In The Hate U Give, Amandla plays Starr Carter, a 16-year-old who sees a police officer shoot and kill her childhood friend. Starr has to decide whether to serve as a formal witness, all while navigating her parallel lives, split between her mostly black neighborhood and her mostly white, wealthy prep school.
That divided universe reminds Amandla of her own childhood in Los Angeles, but while Starr feels alone in her experience at school, Amandla feels fortunate she had people who understood where she came from. “We became kind of like a band, like a little squad,” she tells me of her black friends. “We had to squad up in that environment in order to feel comfortable.” Those relationships meant she was never isolated in her experience or disempowered. “People did not understand where I lived, never went to my side of town. They didn’t really understand what it feels like to be black or how beautiful our black communities are,” she says.
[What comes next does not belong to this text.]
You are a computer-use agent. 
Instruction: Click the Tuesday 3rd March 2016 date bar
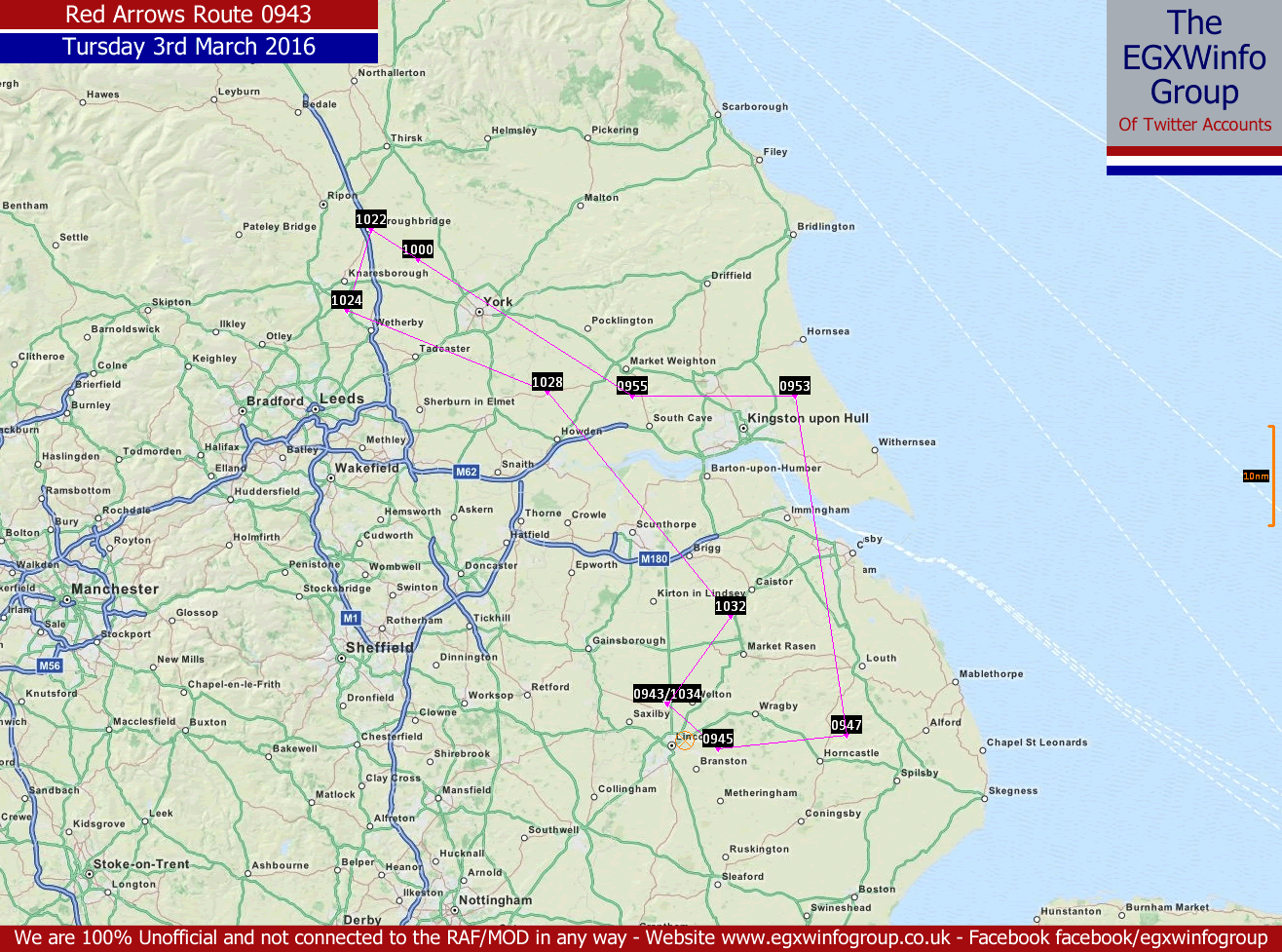pyautogui.click(x=189, y=47)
Today, Amandla isn’t afraid to tell them. After all, she is the same Amandla Stenberg who came out on Snapchat at 17 and made the video “Don’t Cash Crop My Cornrows,” which went viral. The video is pure Amandla—honest and personal but pointed about the issues, in this case about the harm that cultural appropriation can do. At the end, she asks, “What would America be like if we loved black people as much as we love black culture?”
The Hate U Give asks the same question. Amandla isn’t worried about the reviews or box office numbers; she cares about the lessons the story will teach audiences. “If we’ve done the job right, movies like The Hate U Give will be a tool in depicting that sort of cultural appropriation, why it’s insensitive, why it’s not cool.” What she wants most is for us, no matter who we are, to feel like we have the space we need to express ourselves.
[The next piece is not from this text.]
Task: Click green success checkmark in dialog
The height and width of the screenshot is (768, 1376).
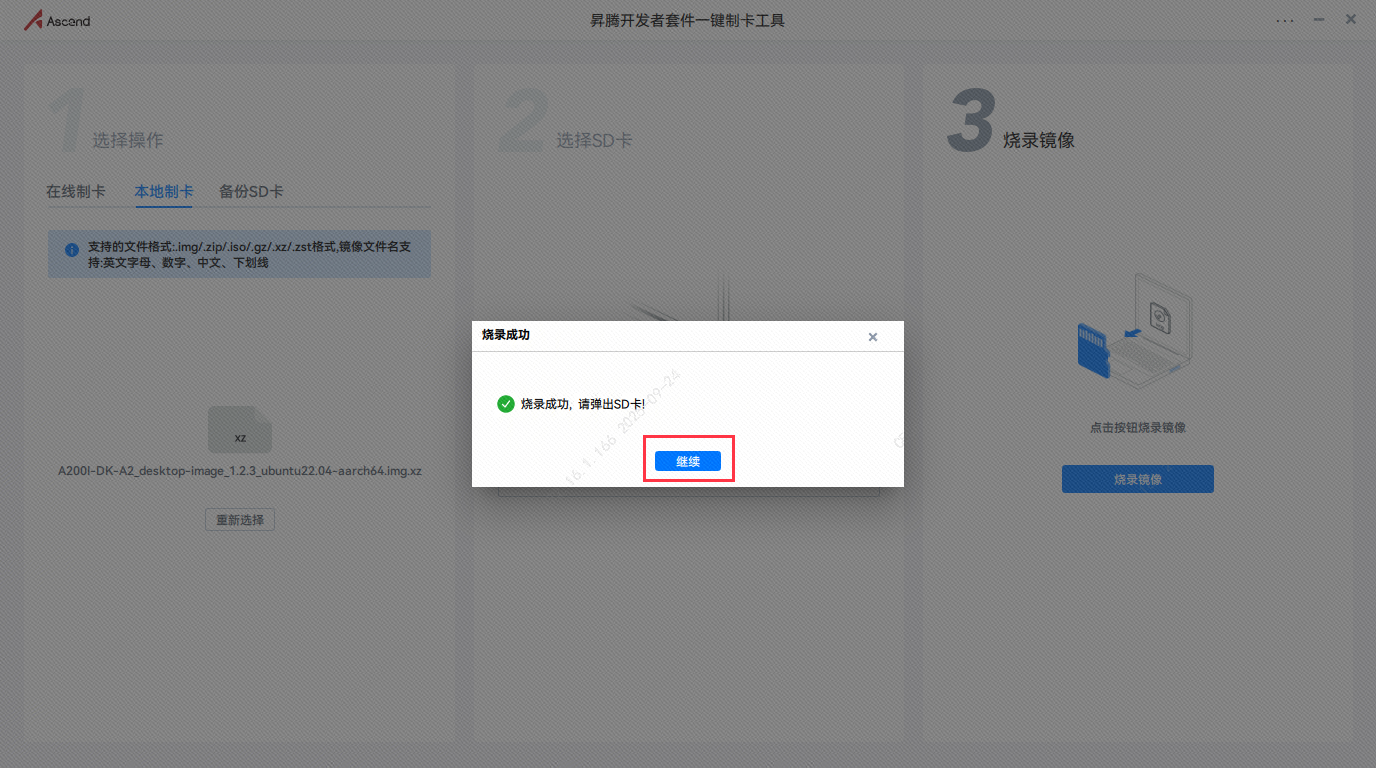Action: tap(506, 404)
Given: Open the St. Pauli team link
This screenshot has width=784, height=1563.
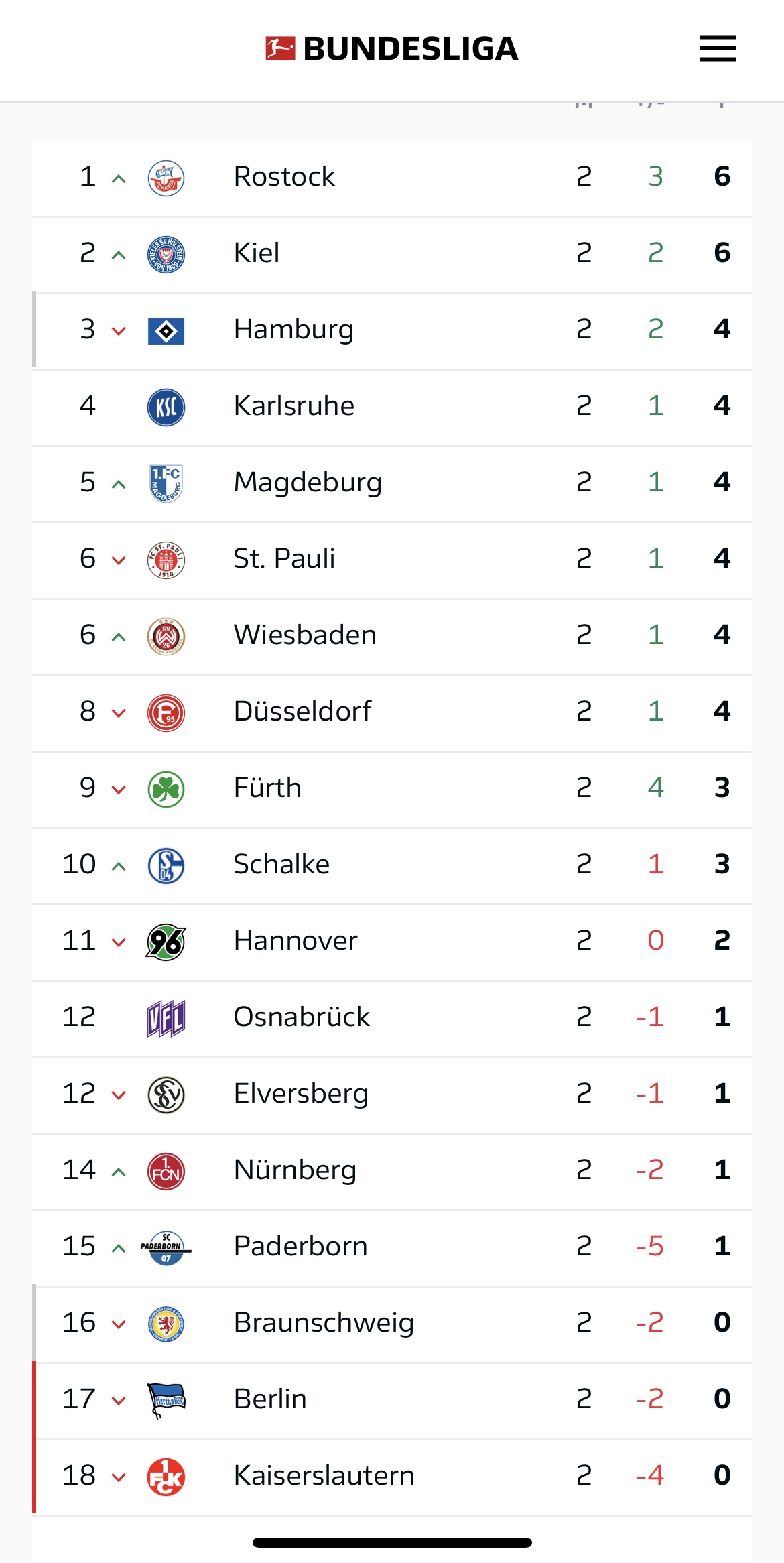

Lately she’s made a bigger effort to follow her own advice. At red-carpet events she doesn’t stick to pastels. She wears burnt-orange suits and sleek dresses, her hair natural. “[Fashion] is just an inherent part of my job. It’s something that I love,” Amandla says. But when she started out—like Starr transitioning from hoodies to a fresh school uniform and Jordans—it seemed easier to be one person on the red carpet and a different person at home. That’s begun to change. “I am learning how to integrate,” she says. “I want to express myself as authentically as I can.”
Marley Dias, 13, is an activist and the founder of #1000BlackGirlBooks, a movement to collect and distribute books with black female protagonists.